Benchmark 1: bun run conversion.js
  Time (mean ± σ):      22.2 ms ±   2.1 ms    [User: 12.4 ms, System: 8.6 ms]
  Range (min … max):    20.6 ms …  36.0 ms    136 runs

  Warning: Statistical outliers were detected. Consider re-running this benchmark on a quiet system without any interferences from other programs. It might help to use the '--warmup' or '--prepare' options.

...

Summary
  bun run conversion.js ran
    1.97 ± 0.35 times faster than deno run conversion.js
    2.41 ± 0.39 times faster than node conversion.js

Note that bun run and deno run both support .ts files whereas Node needs it to be .js (unless you use something like --require @swc-node/register). So in this benchmark, I let bun run and deno run use the .js version.


❯ deno --version
deno 1.45.2 (release, x86_64-apple-darwin)
v8 12.7.224.12
typescript 5.5.2

❯ node --version
v20.14.0

❯ bun --version
1.1.21

Leibniz formula

In Leibniz formula for π in Python, JavaScript, and Ruby I wrote a simple program that computes the value of π using the Leibniz formula. It became a comparison of that code implementation in Python vs. Ruby vs. Node.
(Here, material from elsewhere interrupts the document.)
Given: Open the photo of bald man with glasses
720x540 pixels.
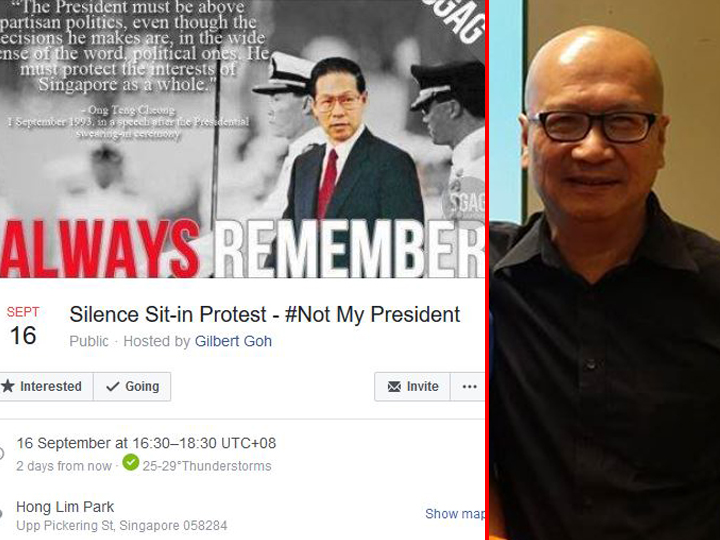Looking at the screenshot, I should 604,270.
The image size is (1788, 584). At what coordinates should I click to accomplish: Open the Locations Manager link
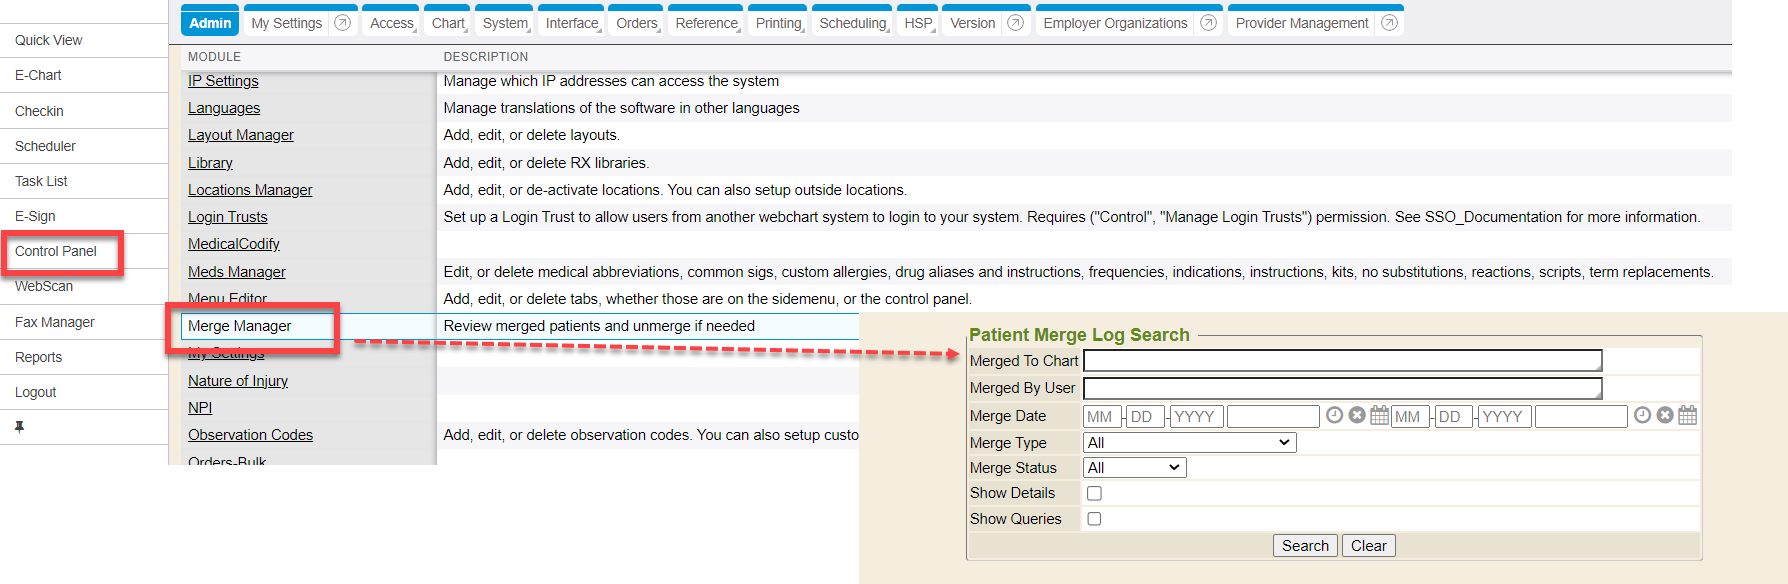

But let's redo the test with Bun and Deno too. Code was


let sum = 0;
let estimate = 0;
let i = 0;
const epsilon = 0.0001;

while (Math.abs(estimate - Math.PI) > epsilon) {
  sum += (-1) ** i / (2 * i + 1);
  estimate = sum * 4;
  i += 1;
}
console.log(
  `After ${i} iterations, the estimate is ${estimate} and the real pi is ${Math.PI} ` +
    `(difference of ${Math.abs(estimate - Math.PI)})`
);

Running it once, it prints:


❯ deno run pi.js
After 10000 iterations, the estimate is 3.1414926535900345 and the real pi is 3.141592653589793 (difference of 0.0000999999997586265)

Running them becomes more of a measurement of how fast the programs start rather than how fast they run, but it's nevertheless and interesting to know too:


❯ hyperfine --warmup 3 "node pi.js" "bun run pi.js" "deno run pi.js"
Benchmark 1: node pi.js
  Time (mean ± σ):      54.9 ms ±   6.5 ms    [User: 42.6 ms, System: 11.3 ms]
  Range (min … max):    50.2 ms …  83.9 ms    48 runs

  Warning: Statistical outliers were detected. Consider re-running this benchmark on a quiet system without any interferences from other programs. It might help to use the '--warmup' or '--prepare' options.

...

Summary
  bun run pi.js ran
    1.92 ± 1.01 times faster than deno run pi.js
    2.37 ± 0.31 times faster than node pi.js

Conclusion

Both of these programs that I'm comparing with are super trivial and take virtually no time to run, once they've started. So it becomes more a test of warm-start performance. Alas, it's cool to see that both Deno and Bun make a better job of it here. Bun is almost 2x faster than Deno and 2.5x faster than Node.